Nicht falsch verstehen: Die ICE bietet starkes Hockey, das sich auch im europäischen Vergleich sehen lassen kann. Das beweisen Salzburg und Co. in der Champions League. Das passiert aber bei den heimischen ICE-Klubs mit zweistelligen Legionärs-Zahlen und damit auf Kosten der Ausschöpfung des österreichischen Potenzials.
Prominente WM-Abwesende
Marco Rossi (NHL, Minnesota): Über 🇨🇭in die NHL. Fehlt bei WM wegen Vertragspoker.
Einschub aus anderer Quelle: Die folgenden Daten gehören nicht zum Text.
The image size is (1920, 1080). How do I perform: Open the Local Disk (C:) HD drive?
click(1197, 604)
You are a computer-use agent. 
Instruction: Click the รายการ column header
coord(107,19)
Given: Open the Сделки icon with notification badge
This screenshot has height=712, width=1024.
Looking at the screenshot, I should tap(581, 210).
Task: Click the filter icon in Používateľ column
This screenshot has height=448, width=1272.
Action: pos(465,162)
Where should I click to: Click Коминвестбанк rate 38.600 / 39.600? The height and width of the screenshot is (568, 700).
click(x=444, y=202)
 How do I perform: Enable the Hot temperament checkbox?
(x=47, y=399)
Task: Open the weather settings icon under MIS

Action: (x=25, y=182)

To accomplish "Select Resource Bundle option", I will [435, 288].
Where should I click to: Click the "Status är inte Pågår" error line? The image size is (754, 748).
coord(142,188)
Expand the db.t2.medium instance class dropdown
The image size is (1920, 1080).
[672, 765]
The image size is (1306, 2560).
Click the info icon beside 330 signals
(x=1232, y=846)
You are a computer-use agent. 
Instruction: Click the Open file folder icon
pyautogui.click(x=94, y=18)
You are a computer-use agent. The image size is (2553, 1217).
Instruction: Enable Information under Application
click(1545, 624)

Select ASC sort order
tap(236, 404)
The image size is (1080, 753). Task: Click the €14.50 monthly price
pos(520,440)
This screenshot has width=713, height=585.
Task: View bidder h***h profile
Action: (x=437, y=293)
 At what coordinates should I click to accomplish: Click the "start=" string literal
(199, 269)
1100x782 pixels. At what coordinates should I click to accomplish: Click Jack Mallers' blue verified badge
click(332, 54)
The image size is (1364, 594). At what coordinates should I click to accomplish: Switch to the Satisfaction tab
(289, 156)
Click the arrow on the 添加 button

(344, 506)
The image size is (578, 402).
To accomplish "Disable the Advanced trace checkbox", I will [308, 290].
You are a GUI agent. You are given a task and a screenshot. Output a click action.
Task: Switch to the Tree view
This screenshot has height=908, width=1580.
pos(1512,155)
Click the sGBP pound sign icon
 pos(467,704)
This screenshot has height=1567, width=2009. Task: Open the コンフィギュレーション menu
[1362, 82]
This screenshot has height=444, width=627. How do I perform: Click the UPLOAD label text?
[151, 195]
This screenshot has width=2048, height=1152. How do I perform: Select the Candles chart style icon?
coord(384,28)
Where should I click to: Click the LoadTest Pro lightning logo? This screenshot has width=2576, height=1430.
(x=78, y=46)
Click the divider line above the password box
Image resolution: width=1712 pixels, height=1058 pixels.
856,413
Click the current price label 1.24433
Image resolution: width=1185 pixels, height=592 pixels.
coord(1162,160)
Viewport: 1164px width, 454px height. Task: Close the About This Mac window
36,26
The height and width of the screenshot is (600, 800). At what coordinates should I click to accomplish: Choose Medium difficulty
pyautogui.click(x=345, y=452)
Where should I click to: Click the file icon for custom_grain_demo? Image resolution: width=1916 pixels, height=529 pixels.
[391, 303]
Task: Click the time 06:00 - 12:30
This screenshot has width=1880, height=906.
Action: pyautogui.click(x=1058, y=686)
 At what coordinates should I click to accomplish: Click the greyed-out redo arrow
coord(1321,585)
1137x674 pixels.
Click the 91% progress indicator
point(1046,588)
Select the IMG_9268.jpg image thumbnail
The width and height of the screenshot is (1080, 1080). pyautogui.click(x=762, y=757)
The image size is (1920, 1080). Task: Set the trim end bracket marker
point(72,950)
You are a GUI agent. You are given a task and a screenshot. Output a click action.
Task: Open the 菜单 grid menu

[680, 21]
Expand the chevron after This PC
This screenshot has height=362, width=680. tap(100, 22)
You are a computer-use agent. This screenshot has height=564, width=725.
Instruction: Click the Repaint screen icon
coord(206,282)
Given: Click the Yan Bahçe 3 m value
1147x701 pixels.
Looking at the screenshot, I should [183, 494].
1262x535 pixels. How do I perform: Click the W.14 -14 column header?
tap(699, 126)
David Reinbacher (NHL/AHL, Montreal): Über 🇨🇭 in AHL. War im Vorfeld der WM lange verletzt.
Die Euphorie durch starke WM-Auftritte wie 2024 und jetzt 2025 könnte für einen Boom genutzt werden. Die Wahrheit ist aber: Die heimische Infrastruktur gibt einen solchen gar nicht her. Es wird an zu wenigen Orten Eishockey gespielt, die finanzielle Barriere ist dadurch für Eltern zu hoch, die Zukunftschancen über den Heimatweg, wie oben beschrieben, mittlerweile gering.
Ungeachtet des Ausgangs des nachbarschaftlichen Duells mit der Schweiz sollte dieses historische Viertelfinale für Eishockey-Österreich also vor allem eines sein: Anstoß zu einem Umdenken, wie heimischen Klubs der Profi-Betrieb wieder leichter gemacht, das Fundament wieder breiter und weniger wackelig werden könnte
Das Zuschauerinteresse ist da. Nicht nur jetzt bei der WM vor den TV-Geräten. Auch die Hallen sind gut gefüllt:
Zuschauerschnitt ICE 2024/25
1. Wien 4,693
2. Klagenfurt 4,146
3. Linz 4,057
4. Fehervar 3,623
5. Bozen 3,573
6. Villach 3,292
7. Graz 3,086
8. Salzburg 2,977
9. Pustertal 2,600
10. Laibach 2,136
11. Innsbruck 1,950
12. Vorarlberg 1,771
13. Asiago 1,639
in 24 Grunddurchgangsspielen plus, wenn vorhanden, Playoffs.